Senior and junior soldiers
Sixty-six new junior and senior soldiers filled the stage at Santa Ana Temple Corps.
On Sunday, September 26, with every appearance of a Commissioning service, 36 senior soldiers entered the Santa Ana Temple Corps’ morning meeting wearing new uniforms and with flags in their epaulettes. Gathering in the foyer prior to the meeting they spoke, with tears in their eyes, about the importance of this event. Sobering words to the new divisional leaders, Majors Paul and Carol Seiler, who attended the event, and realized that this was no “routine” soldier enrollment.
The music of the Santa Ana band marched the soldiers down the aisle where they saluted the flag and took their places on the platform. The enrollment marked a process of recruits’ classes and senior soldier preparation classes that covered from 18 to 24 months. Each new soldier had a story that showed the power of God’s impact on his or her life. Talk about a “salvation” Army—this one is on the move.

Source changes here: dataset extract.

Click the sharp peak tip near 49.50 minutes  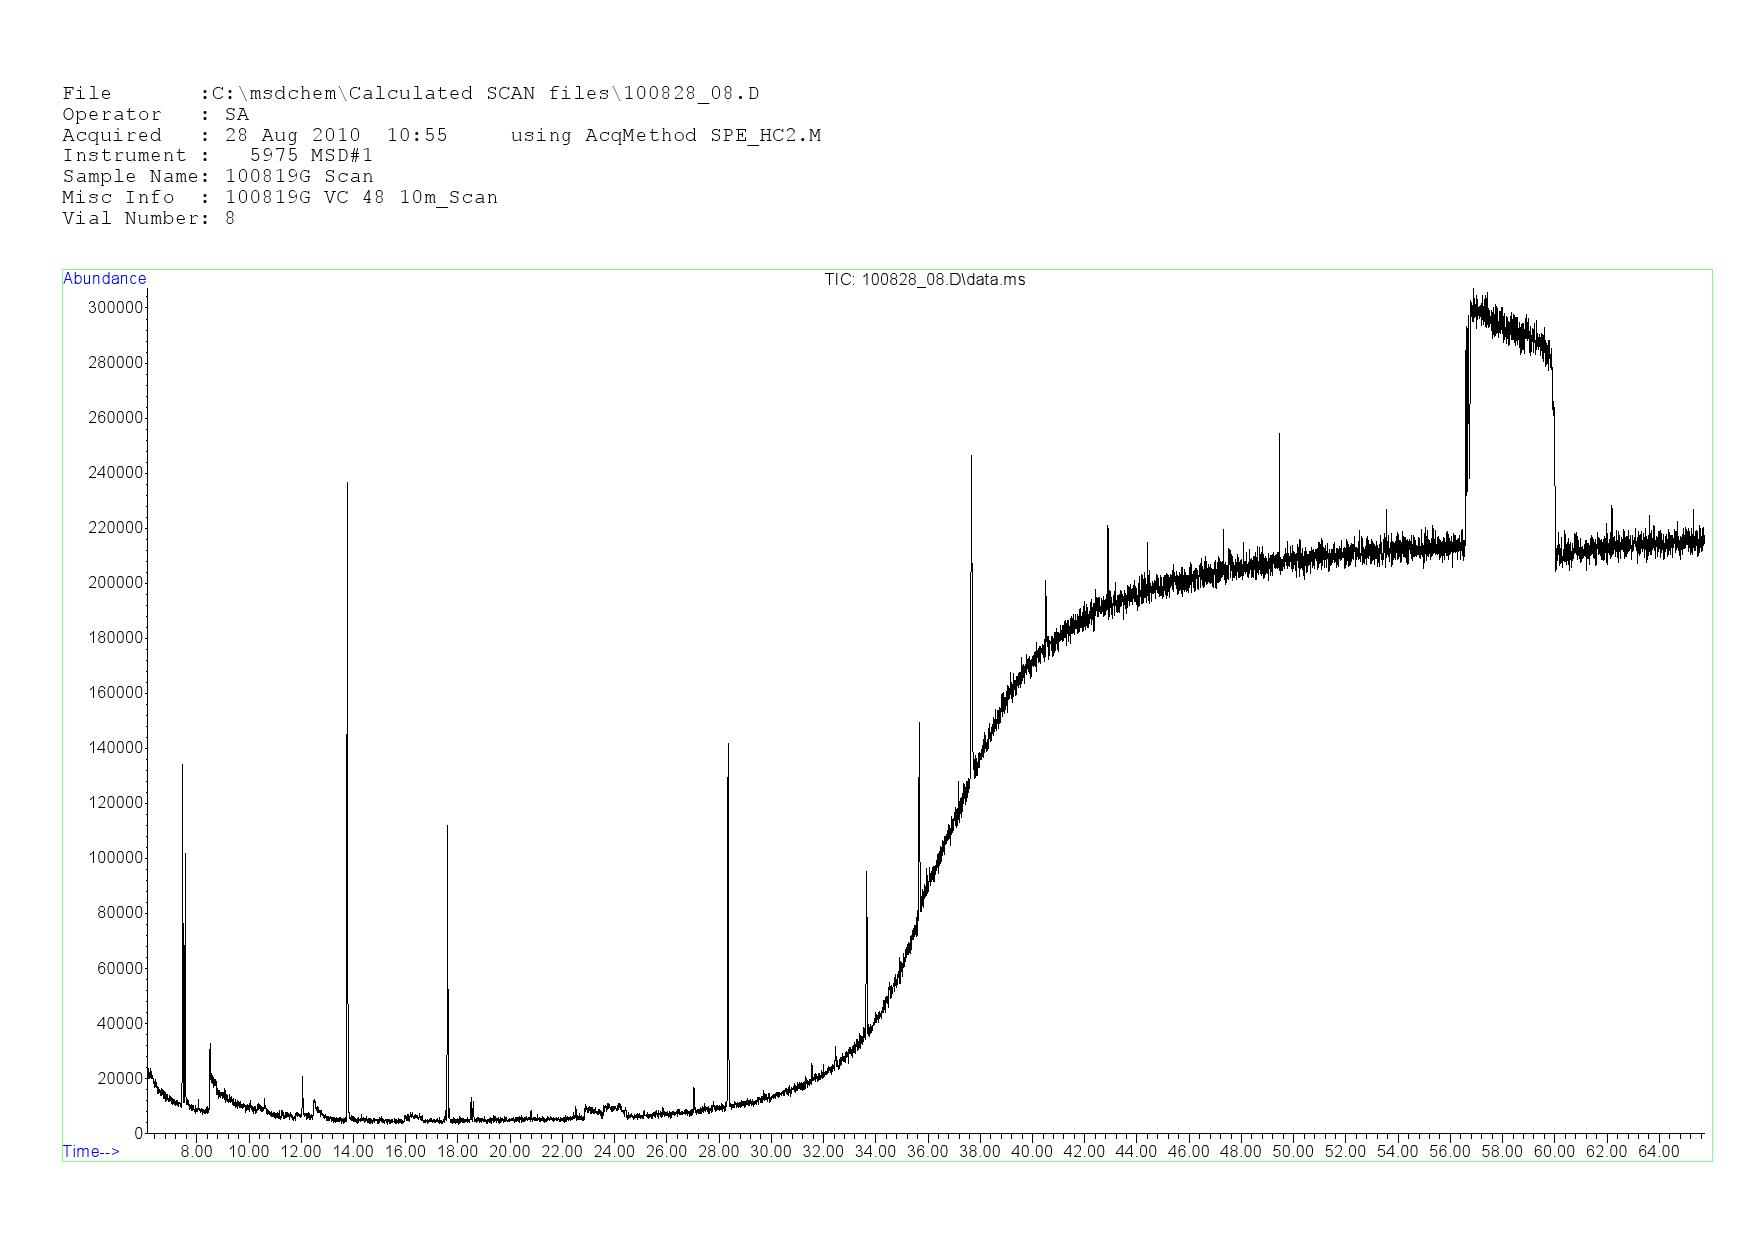click(x=1279, y=436)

The corps officers, Captains Oscar and Edith Tippol, and a host of local leaders who had been part of the teaching and guiding, watched with pride as each soldier received their framed Articles of War. The whole congregation listened breathlessly as the doctrines were recited by memory, some in English and some in Spanish.

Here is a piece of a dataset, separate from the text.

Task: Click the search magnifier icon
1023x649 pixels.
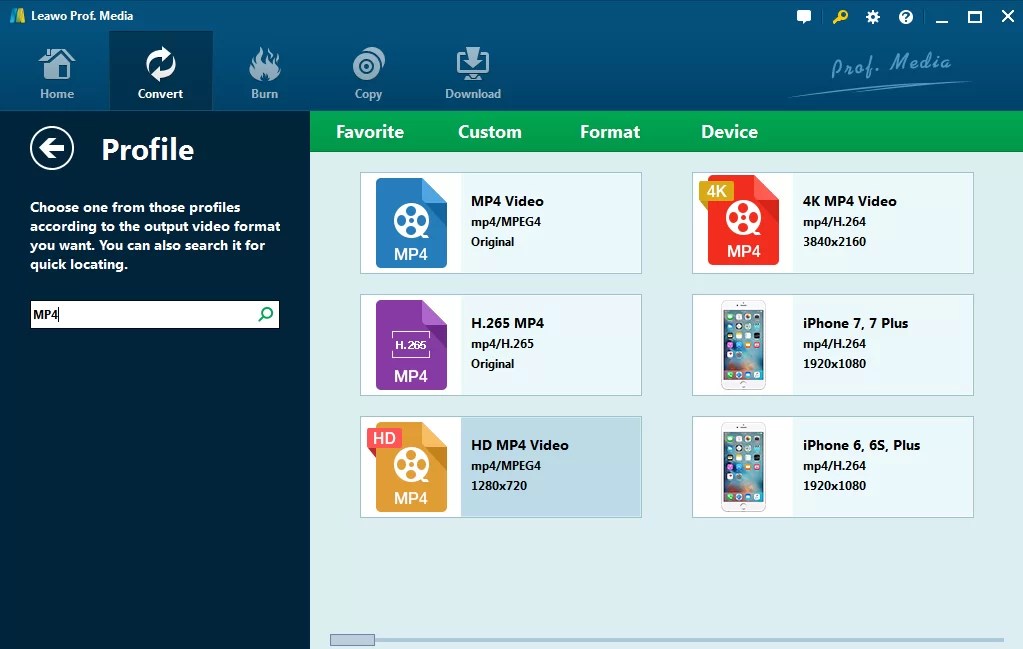Action: click(265, 314)
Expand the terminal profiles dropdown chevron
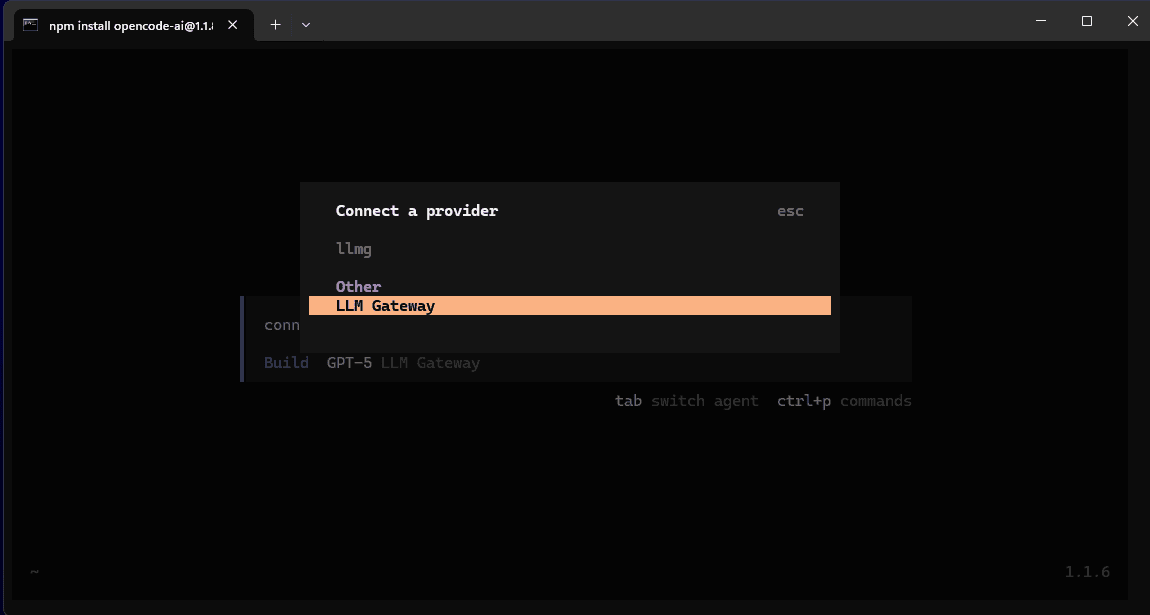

Next, 30 junior soldiers were enrolled, with the same rapt attention from family and friends. The pride could also be seen in the special luncheon held afterwards for the new soldiers and their families.
But the dramatic moments in the meeting did not stop with the enrollment. Afterwards, the new soldiers took their places in the aisles of the sanctuary, and the call for the next wave of recruits was made. Twenty-four recruits in the class came forward. Then, Tippol made an appeal for the replacements to fill the chairs. Who would be the next soldiers? Who would join classes for the next 18 months? The platform was filled and overflowing. Then the question, who needs to seek salvation or holiness? and the altar was filled with those responding to God’s moving in the service.
The meaning of this day is not just in the ceremonies or the volume of people, but in the life and vibrancy of the timeless message of the gospel, and in the fruit of faithful work of evangelism and discipleship on the part of officers and soldiers in the Santa Ana Temple Corps. May each of us take heart and be encouraged for harvest in the fields in which we are placed.